By Kevin Miller

Gov. Paul LePage suggested Thursday that he plans to take over the title, at least, of education commissioner rather than put forward another nominee to fill the role.

LePage made the comment during a breakfast forum in Lewiston two days after he withdrew the nomination of acting Commissioner Bill Beardsley to the post on a permanent basis because he believed Democratic lawmakers would reject him. Instead, LePage said that Beardsley will effectively serve as commissioner -- but with the title deputy commissioner -- for the rest of his term.

"This way here I can keep him, he keeps working," LePage said, according to a video posted on the Sun Journal website. "And when his acting commissioner status (ends), he will be the deputy commissioner and I will be the commissioner. That way there I can keep him. Otherwise, I would have lost him."

LePage said he withdrew Beardsley's nomination because he expected Democrats on the Legislature's Education and Cultural Affairs Committee to vote against him. Democrats outnumber Republicans 7-6 on the committee.

"So I said I am going to pull him, I am going to put him back over there as the acting, and he will be the commissioner for the rest of my term," LePage said.

The leading Democrat on the Education Committee, Sen. Rebecca Millett of South Portland, said the governor is "making a mockery of the role of commissioner and the important responsibilities that fall beneath the commissioner and seriousness of educating our children."

Millett was asked to address the governor's decision this week to pull Beardsley's nomination and whether that motivated his self-appointment.

"I don't know if it's even worth asking that question," she said. "It's unfortunate we've gone down this road."

She added, "I can't explain why the governor does anything."

Adrienne Bennett, the governor's spokeswoman, characterized the governor's comments as another example of his exploiting the media with controversial statements.
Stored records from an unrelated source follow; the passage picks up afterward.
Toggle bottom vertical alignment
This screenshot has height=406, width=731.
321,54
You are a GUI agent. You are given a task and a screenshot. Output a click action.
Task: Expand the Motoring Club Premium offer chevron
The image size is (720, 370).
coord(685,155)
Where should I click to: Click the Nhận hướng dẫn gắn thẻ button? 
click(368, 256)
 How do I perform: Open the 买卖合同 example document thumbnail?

"The governor knows how to bait reporters into stories that he wants to draw attention to," Bennett said. "The fact is that there are people (in the Legislature) that are playing political games and he wants the public to know about that."

Bennett said that LePage still planned to renominate Beardsley and that the governor's self-appointment plan would only be utilized if lawmakers rejected Beardsley's appointment.
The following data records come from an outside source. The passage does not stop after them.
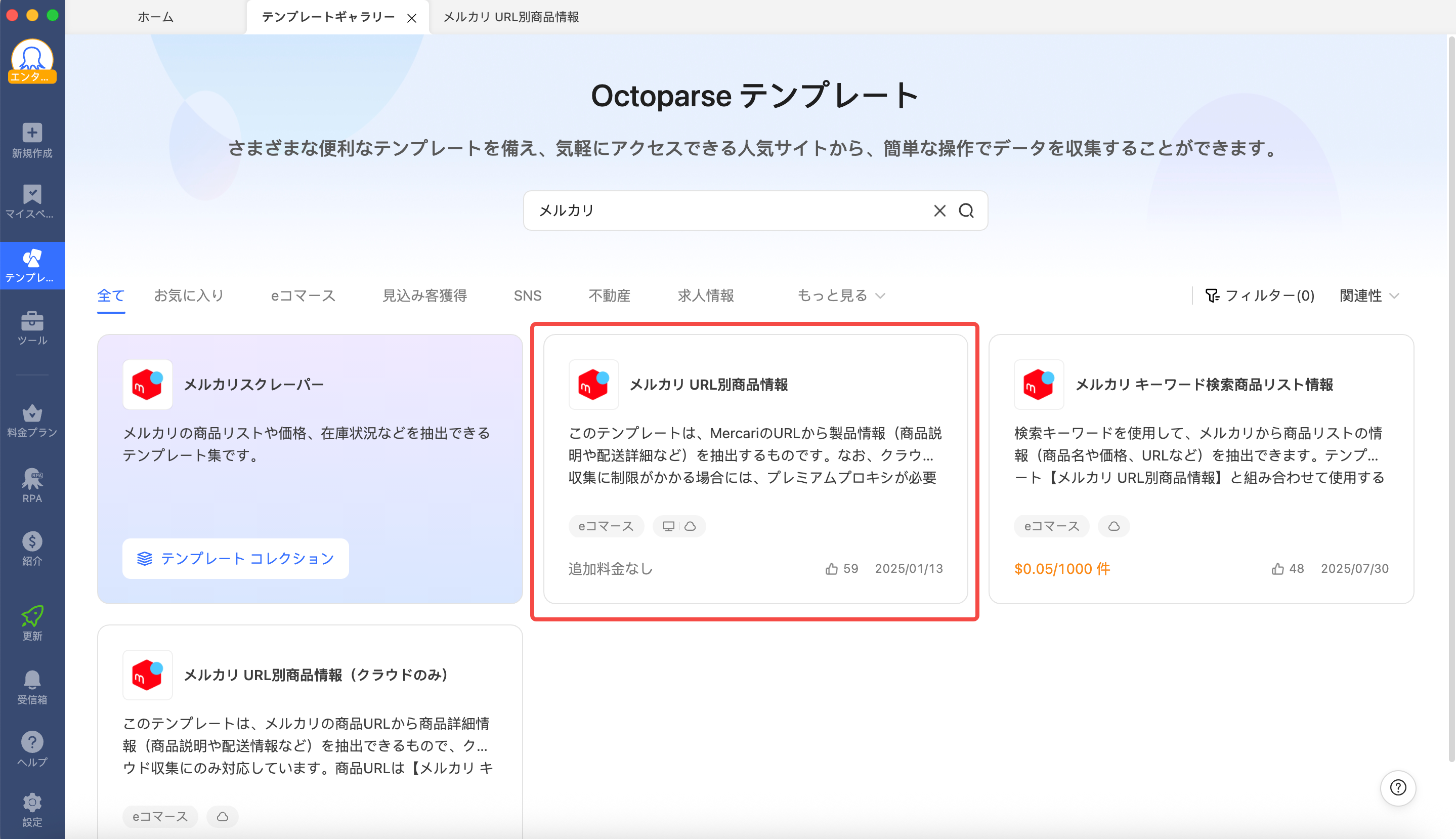This screenshot has width=1456, height=839.
Task: Clear the search with the X button
Action: [x=939, y=211]
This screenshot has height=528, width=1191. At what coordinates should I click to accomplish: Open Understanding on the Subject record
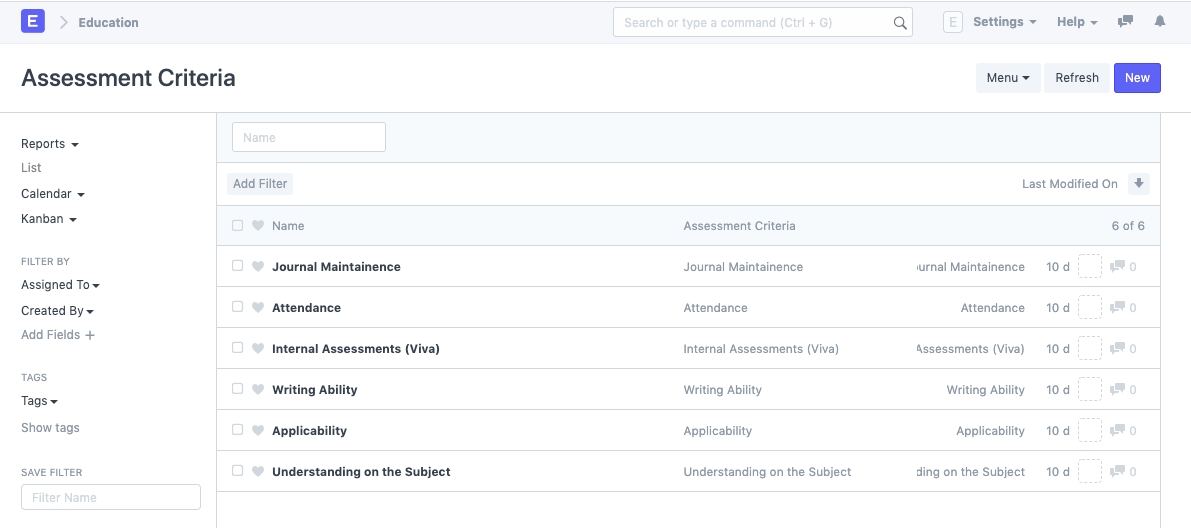click(x=361, y=472)

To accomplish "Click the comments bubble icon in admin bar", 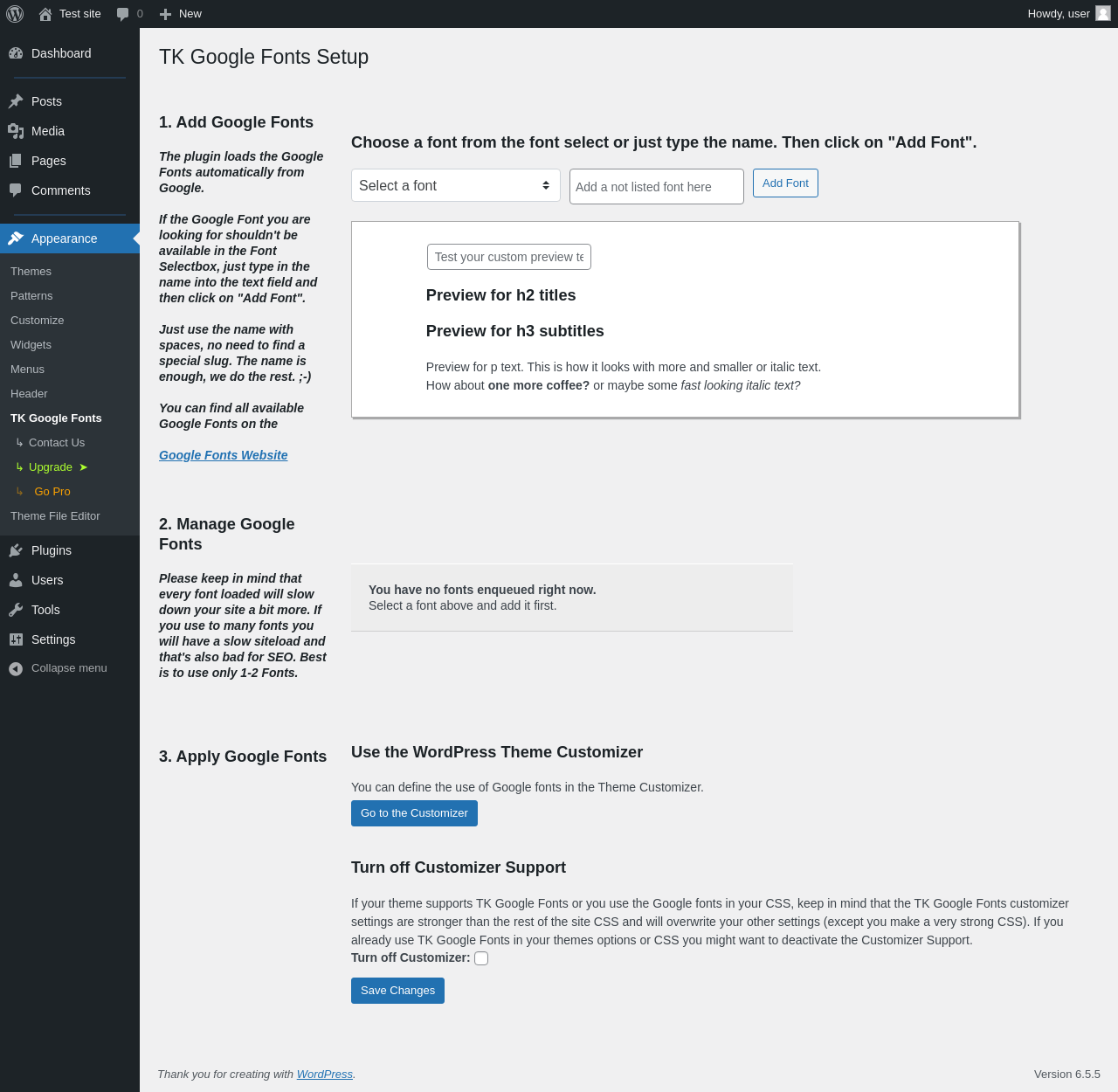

Bennett's explanation marks the second time in a week that the governor, or his staff, have said that his controversial statements are examples of his savvy manipulation of the media.
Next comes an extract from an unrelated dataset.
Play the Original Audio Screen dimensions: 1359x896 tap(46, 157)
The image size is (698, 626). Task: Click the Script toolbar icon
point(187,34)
On Tuesday the governor told a Bangor radio station that "I had to go screaming at the top of my lungs about black dealers" and make other "outrageous comments" to force the Legislature to take the state's drug crisis seriously.

His explanation, however, contradicted his earlier assertion that the media and his political opponents -- not he -- inserted race into the drug debate by misinterpreting his statement that out-of-state dealers often "impregnate a young white girl" in Maine.